▶ [WORK ORDER] The required output holds only the lines from the one containing "ГЛАВНАЯ СТРАНИЦА (819, 415)" through the end of the material below, copied exactly, please, with no pictures.

▶ [DATASET CONTENT]
=== Begin Enclosure ===

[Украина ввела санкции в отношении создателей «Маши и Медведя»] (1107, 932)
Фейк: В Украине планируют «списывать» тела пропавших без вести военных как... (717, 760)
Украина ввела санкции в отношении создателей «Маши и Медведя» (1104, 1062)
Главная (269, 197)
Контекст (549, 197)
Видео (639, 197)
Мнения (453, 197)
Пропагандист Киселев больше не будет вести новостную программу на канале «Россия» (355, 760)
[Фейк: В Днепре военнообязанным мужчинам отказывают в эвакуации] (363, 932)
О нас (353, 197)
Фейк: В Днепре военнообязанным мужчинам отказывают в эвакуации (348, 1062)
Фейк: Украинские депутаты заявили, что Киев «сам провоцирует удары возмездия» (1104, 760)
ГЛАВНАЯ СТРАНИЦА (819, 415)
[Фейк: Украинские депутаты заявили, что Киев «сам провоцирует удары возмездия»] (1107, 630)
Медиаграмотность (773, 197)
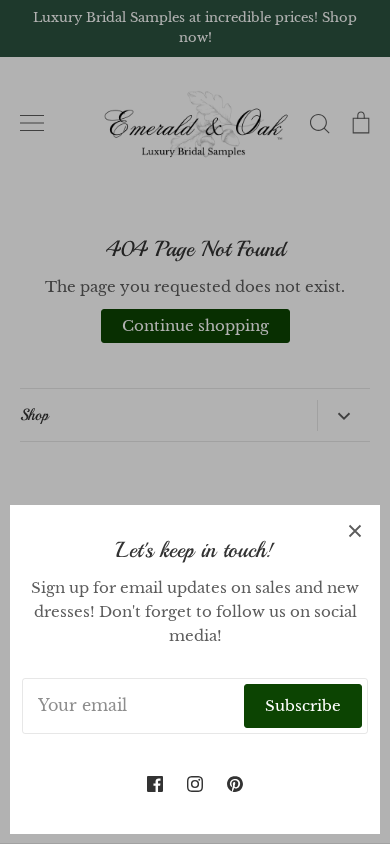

=== End Enclosure ===

▶ [SOLVED PROBLEM]
ГЛАВНАЯ СТРАНИЦА (819, 415)
[Фейк: Украинские депутаты заявили, что Киев «сам провоцирует удары возмездия»] (1107, 630)
Медиаграмотность (773, 197)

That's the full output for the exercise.